NASA captured 'Platypus' moving in alien world
What NASA calls the "Platypus" isn't an animal, but it could be a hint at where alien life lurks .
According to Live Science, NASA has released new analysis related to a strange image of something appearing to be moving inside the icy shell of Europa , the alien world to which the agency is planning to send a probe. explorer arrives.
That "strange object" was named the Platypus, because viewed from above it looked exactly like the head of a platypus.
The "Platypus" structure is marked with a yellow rectangle, while the blue rectangle is a ridge that also has traces that suggest it could be where water from the underground ocean leaked out - (Photo: NASA ).
Europa is one of the large faces of Jupiter that NASA believes may harbor life.
Slightly smaller than Earth's moon, Europa is more like a planet. It has a magnetic field, an atmosphere containing thin oxygen, and a core of liquid iron. It is also thought to have an 18km thick icy crust that hides a salty ocean underneath.
Would that salty ocean bubble through the ice? The answer may lie in the interesting image of the "Platypus".
"Platypus" is the nickname for an area approximately 37x67 km in size , containing chaotic terrain consisting of mounds, ridges, ice blocks and dark reddish-brown material.
This is the youngest feature in the area photographed. New NASA analysis suggests that is most likely where Europa's icy shell allows pockets of salt water from the Moon's underground ocean to flow into the surface lake.

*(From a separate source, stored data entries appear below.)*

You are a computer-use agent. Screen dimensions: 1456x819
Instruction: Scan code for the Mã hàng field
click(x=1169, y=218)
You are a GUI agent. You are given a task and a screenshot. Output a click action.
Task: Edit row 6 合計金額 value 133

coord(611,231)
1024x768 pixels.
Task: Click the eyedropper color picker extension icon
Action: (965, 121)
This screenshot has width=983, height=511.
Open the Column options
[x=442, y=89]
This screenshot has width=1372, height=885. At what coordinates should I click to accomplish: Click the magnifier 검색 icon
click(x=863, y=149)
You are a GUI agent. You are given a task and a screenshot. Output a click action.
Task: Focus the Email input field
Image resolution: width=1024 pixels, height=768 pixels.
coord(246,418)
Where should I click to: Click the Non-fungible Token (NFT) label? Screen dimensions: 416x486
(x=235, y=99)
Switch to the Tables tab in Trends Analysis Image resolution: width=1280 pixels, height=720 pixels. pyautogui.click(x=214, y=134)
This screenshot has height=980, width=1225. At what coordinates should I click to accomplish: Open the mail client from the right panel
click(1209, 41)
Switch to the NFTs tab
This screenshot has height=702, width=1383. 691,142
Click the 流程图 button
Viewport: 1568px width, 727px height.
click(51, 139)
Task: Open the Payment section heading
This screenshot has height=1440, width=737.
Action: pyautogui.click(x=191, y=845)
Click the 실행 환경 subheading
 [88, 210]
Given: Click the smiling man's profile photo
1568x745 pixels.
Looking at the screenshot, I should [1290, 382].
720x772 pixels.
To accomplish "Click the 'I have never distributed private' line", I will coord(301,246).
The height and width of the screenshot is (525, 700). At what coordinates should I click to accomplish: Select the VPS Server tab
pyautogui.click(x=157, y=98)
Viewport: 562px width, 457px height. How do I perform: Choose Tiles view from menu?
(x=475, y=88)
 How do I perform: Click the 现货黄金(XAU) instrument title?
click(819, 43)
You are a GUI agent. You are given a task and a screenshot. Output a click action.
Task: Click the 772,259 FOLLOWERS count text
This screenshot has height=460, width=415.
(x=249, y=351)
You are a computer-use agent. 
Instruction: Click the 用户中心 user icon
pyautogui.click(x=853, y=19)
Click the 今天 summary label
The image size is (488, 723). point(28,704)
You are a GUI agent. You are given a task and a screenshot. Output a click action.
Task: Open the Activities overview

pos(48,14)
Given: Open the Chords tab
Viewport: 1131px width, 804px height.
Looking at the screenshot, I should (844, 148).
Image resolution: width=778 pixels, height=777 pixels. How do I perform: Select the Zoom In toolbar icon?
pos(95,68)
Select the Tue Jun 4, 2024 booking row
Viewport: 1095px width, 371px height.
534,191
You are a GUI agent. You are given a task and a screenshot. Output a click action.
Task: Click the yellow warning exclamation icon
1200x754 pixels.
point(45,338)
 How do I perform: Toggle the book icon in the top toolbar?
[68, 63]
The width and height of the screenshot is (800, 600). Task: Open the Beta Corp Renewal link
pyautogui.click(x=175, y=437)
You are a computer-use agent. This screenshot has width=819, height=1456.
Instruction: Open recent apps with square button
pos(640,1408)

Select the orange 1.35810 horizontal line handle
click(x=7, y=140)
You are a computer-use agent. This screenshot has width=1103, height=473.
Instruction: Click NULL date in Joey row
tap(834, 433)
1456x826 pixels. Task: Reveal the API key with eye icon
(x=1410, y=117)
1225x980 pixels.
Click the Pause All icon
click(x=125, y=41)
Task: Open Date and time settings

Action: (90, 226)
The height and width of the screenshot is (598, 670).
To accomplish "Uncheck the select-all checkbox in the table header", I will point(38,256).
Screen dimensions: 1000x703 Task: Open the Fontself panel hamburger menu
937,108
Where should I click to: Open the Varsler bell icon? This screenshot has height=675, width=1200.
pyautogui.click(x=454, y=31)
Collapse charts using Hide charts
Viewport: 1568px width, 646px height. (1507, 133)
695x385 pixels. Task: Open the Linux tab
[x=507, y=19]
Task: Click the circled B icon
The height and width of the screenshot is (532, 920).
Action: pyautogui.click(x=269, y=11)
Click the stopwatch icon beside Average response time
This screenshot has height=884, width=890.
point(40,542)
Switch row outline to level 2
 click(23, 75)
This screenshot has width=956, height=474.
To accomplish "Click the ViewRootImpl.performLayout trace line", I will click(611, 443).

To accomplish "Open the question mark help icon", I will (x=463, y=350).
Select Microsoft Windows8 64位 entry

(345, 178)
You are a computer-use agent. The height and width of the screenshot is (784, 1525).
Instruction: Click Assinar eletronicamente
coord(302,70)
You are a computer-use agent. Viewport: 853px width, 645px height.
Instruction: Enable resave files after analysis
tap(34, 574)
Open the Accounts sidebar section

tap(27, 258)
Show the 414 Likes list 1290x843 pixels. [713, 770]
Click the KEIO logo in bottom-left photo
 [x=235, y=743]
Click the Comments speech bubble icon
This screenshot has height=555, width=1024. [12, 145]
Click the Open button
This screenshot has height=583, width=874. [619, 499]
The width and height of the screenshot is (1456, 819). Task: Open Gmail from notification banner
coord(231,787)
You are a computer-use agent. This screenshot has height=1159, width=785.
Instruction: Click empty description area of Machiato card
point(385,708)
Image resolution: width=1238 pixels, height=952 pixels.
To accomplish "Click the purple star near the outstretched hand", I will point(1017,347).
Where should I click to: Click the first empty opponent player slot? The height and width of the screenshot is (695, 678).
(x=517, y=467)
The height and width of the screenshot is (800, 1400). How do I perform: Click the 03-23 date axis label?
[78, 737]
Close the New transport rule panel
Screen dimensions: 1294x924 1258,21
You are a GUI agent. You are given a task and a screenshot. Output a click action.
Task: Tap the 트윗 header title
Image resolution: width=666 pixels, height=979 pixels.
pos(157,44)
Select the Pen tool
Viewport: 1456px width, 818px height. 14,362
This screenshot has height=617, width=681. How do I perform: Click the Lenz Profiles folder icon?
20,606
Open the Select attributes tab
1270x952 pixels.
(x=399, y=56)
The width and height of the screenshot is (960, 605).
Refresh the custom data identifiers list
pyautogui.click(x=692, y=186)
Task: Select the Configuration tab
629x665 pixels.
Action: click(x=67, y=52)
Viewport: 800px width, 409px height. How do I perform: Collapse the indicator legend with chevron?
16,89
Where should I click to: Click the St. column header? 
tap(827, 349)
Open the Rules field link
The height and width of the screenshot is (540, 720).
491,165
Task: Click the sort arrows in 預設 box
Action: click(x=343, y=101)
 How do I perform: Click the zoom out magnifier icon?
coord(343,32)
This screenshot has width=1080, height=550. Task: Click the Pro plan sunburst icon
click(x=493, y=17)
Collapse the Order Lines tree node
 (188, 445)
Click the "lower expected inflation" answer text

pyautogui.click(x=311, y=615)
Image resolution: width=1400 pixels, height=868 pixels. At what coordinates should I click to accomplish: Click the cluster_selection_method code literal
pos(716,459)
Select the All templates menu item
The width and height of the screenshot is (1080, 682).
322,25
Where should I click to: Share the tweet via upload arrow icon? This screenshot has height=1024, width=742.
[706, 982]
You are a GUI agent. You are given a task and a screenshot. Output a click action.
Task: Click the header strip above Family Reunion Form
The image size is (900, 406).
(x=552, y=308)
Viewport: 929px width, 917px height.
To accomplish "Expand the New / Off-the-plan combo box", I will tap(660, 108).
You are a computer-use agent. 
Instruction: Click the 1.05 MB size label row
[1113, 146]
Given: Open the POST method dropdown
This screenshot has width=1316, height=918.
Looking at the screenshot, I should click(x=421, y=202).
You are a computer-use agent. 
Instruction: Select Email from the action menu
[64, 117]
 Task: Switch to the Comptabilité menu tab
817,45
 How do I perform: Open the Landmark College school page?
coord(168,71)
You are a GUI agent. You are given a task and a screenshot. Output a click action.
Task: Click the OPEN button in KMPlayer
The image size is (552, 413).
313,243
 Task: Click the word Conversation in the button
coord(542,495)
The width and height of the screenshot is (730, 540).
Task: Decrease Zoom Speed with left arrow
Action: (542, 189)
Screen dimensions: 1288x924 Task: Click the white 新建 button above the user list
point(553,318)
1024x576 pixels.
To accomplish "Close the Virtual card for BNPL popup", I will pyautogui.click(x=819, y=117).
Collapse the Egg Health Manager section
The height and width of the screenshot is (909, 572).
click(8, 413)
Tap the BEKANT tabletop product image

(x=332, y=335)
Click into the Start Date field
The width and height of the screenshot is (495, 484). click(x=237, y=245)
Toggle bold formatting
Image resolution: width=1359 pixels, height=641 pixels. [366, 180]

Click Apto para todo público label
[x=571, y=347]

About 50km above the Platypus is a double ridge running east-west with strange stain-like markings around it, possibly residue from saltwater streams rising to the surface from Europa's ocean.
Therefore, although the Platypus is not a flesh-and-blood platypus, along with the double ridge above, it is a testament to the hypothesis of an underground ocean in Europa that NASA strongly believes.
The movement of this structure also suggests that this Moon is not a dead world, but on the contrary always operates like the earth, which gives it the ability to nurture life.
In addition, this could be an area that helps life-hunting ships access water carrying material seeping up from the underground ocean, which could provide evidence of potential organisms below.
The above images were recorded by the Jupiter Juno probe. But NASA has its own plan to take careful care of Europa with the Europa Clipper mission, scheduled to launch later this year.